This material is designated as “J” for at least two reasons: (1) It seems to have been associated primarily with the traditions preserved in what became the Southern kingdom later called “Judah.” David had established his first capital in the southern city of Hebron before he united “all Israel” and established a new capital at Jerusalem, which became the “city of David.” (2) This group of traditions uses the tribal Name “Yahweh” for God. The Name may have originally been used of a Kenite or Midianite deity. The German Biblical scholars who first arrived at that theory for the Name’s origin would have spelled the name “Jahweh,” with the “J” pronounced like the English “Y.” Because the Name “Yahweh” is the primary Name used for God in this body of materials, it is usually also referred to as the “Yahwist” tradition. We will refer to it that way, even when we speak of the oral materials on which the “document” would have been based. 

This earliest of the sources is also probably the most enjoyable to read. It is full of marvelous story-telling. The stories are very vivid, always concrete and full of imagery. God is often represented as being very much like a human being (“anthropomorphism”). For example, in the creation story of Genesis 2-3 Yahweh is in turn a gardener, a potter, a surgeon, and a tailor. God walks and talks with the human creature in the garden (Genesis 2). Yahweh invites Himself to a meal with Abraham, and even bargains with him over sparing the inhabitants of Sodom and Gomorrah (Genesis 18). And human beings live on familiar terms with Yahweh, and even meet Yahweh in the routines of everyday life. 

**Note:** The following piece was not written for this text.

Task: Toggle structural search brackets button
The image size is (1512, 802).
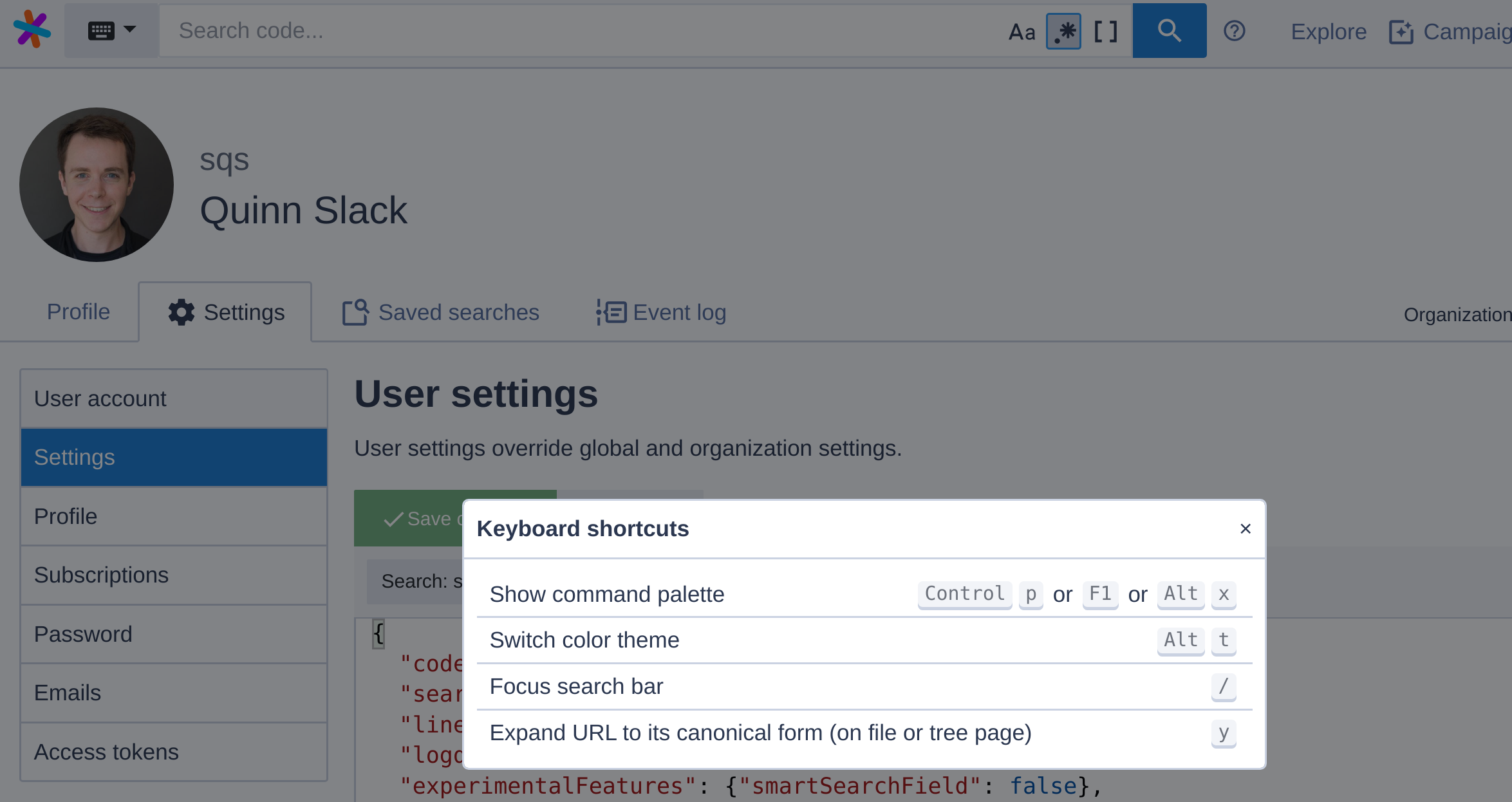Action: point(1105,32)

At the same time the God of this tradition is also utterly different from human beings. He is the master: He commands or forbids (Genesis 3:16). He calls human beings to new adventures: “Go, leave . . . ,” He can say to both Abram/Abraham and Moses. He has a plan for history. His blessing will bring happiness to His people, and through them will extend to all other human beings. (It is remarkable to find such “universalism” at such an early period in the literature of any early people.) Human beings are called to respond to the Divine call and to obey Yahweh. 

The sin of humankind, according to this tradition, is to want to take God’s place. This sin draws down a kind of “curse” on human beings: Cain, the great flood, the tower of Bab-El ( = Babylon). But the Yahwist’s God is One Who is ready to forgive, particularly when people like Abram/Abraham (Genesis 18) and Moses (Exodus 32:11-14) intercede with Him. This God is always ready to renew His blessing and His covenant with His people. 

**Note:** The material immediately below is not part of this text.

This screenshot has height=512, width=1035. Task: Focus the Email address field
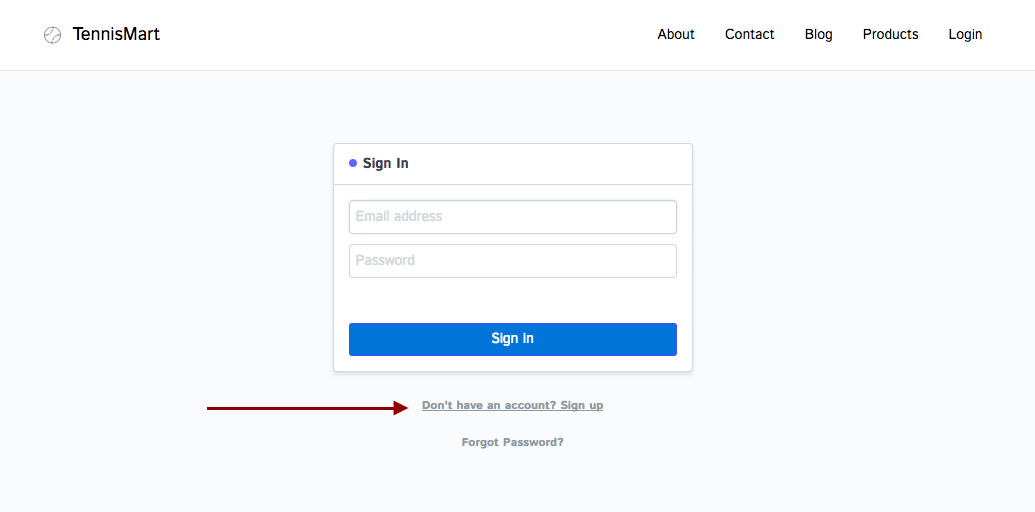512,217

The Yahwist material forms the heart of the structure of the Pentateuch, for all of the various traditions are built around the basic “plot” that is first found in “J.” “J” material is found in Genesis through Numbers, but not in Deuteronomy. Part of the genius of this tradition is the compilers’ ability to put together a reasonably complete story of Yahweh’s actions, not just back to the Exodus, but all the way to the beginning of creation. 

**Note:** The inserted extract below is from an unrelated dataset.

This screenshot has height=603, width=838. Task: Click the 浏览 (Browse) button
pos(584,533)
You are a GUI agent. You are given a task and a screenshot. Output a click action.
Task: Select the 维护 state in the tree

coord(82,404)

However, the facts and legends handed down in this group of traditions were not just written down as they were received. Rather, whoever compiled them was both an “artist” and a “theologian.” It is clear that while the story is presented in a simple and almost naïve style, the compiler presents profound theological ideas. He apparently loved to put words and speeches into the mouths of famous people. Often they foreshadow what would later happen, as in Genesis 15:13-15, in which Yahweh lays out for Abram/Abraham Israel’s coming history down to about the time of King David. Such a speech leads the reader to conclude that Yahweh carefully works out everything to fulfill His promises. 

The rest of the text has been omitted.